D: Quindi, si potrebbe dire che la sentenza della Corte di giustizia ha il vantaggio di poter resistere meglio delle sentenze della Corte costituzionale?
R: Sì, perché notoriamente una norma interna non compatibile con una regola comunitaria non deve essere accertata come tale da un organo giudiziario, come avviene invece con la violazione della Costituzione, ma spetta al singolo giudice o addirittura all’amministrazione disapplicare le regole interne laddove si accerti la loro incompatibilità con le regole comunitarie. È ovvio che l’amministrazione lo può e lo deve fare anche in assenza di un intervento della Corte di giustizia comunitaria, ma ovviamente se la Corte di giustizia chiarisce definitivamente la portata del quadro normativo di riferimento le conseguenze sono obbligate per l’operatore giuridico interno.

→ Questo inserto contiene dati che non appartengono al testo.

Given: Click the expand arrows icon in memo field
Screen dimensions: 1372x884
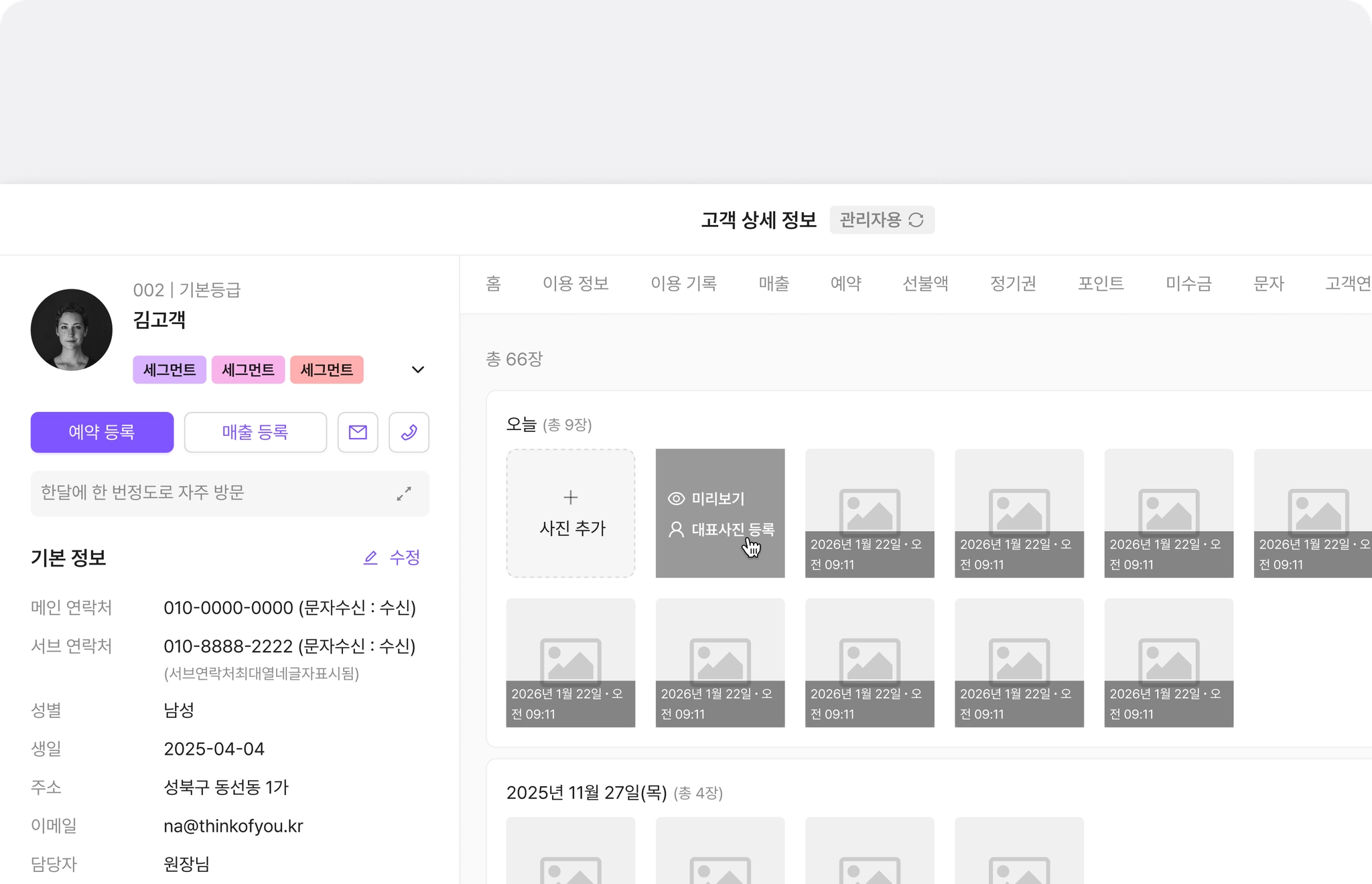Looking at the screenshot, I should (404, 494).
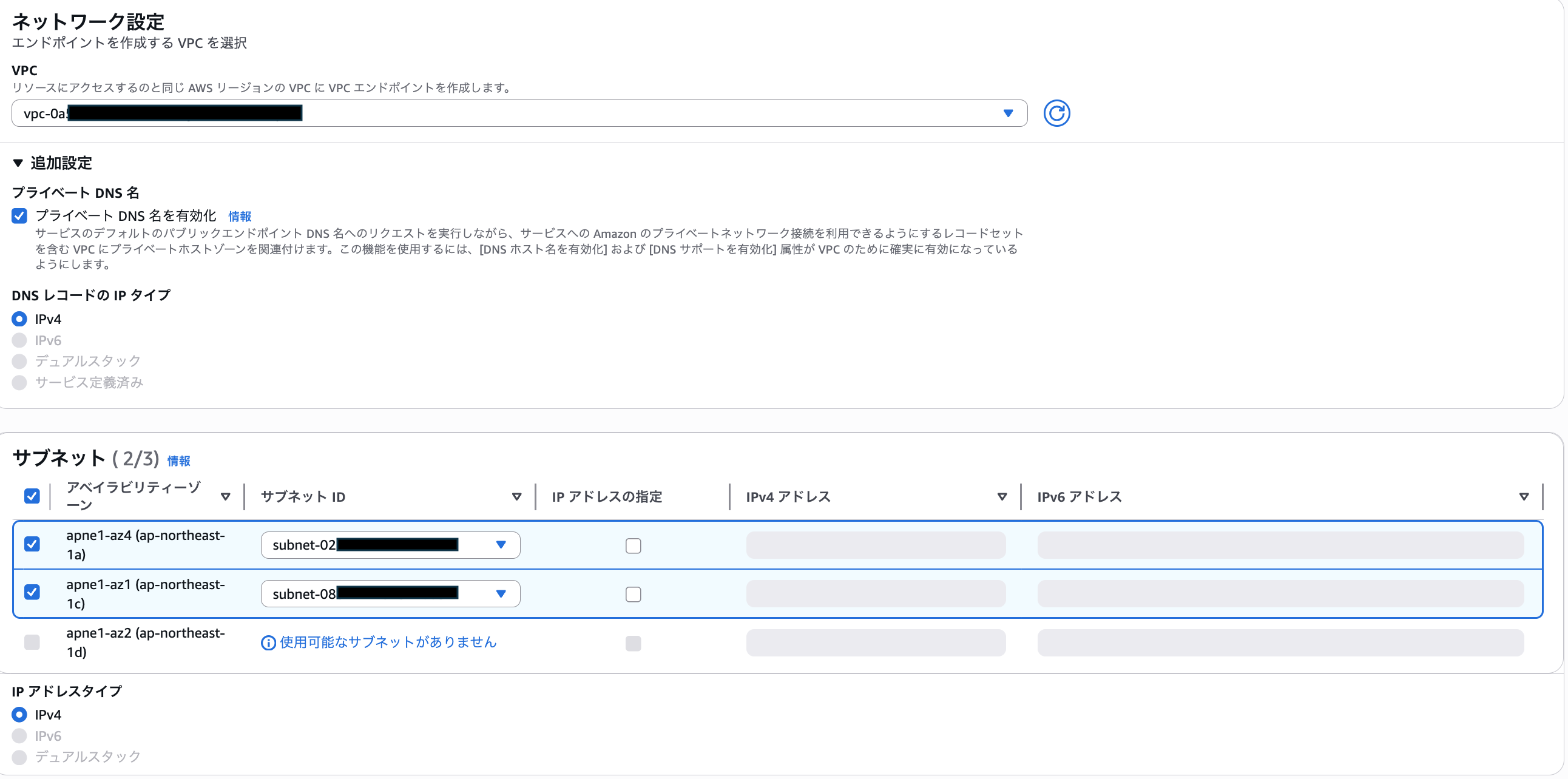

D: Quali sono i possibili scenari dopo la sentenza della Corte di giustizia?
R: Il Consiglio di Stato, chiamato ad emettere una decisione finale sul caso Europa 7, si è già pronunciato, anche se in maniera non definitiva, sulle conseguenze della sentenza della Corte di giustizia: nelle decisioni assunte nei mesi di giugno e luglio ha rimesso il compito di dare applicazione a queste sentenze al Ministero delle comunicazioni, cui spetta dare finalmente esito alla richiesta di Europa 7 di avere le frequenze analogiche necessarie per svolgere la sua attività. Ha quindi fissato un termine al Ministero per rispondere a questa richiesta, precisando che questa risposta deve avvenire in conformità con la sentenza della Corte, ciò vuol dire che essa deve essere data attribuendo a Europa 7 le frequenze cui ha diritto. Quindi spetta ora al Ministero dare una risposta e il Consiglio di Stato ha già fissato una nuova udienza per il mese di dicembre allo scopo di valutare la correttezza della risposta del Ministero.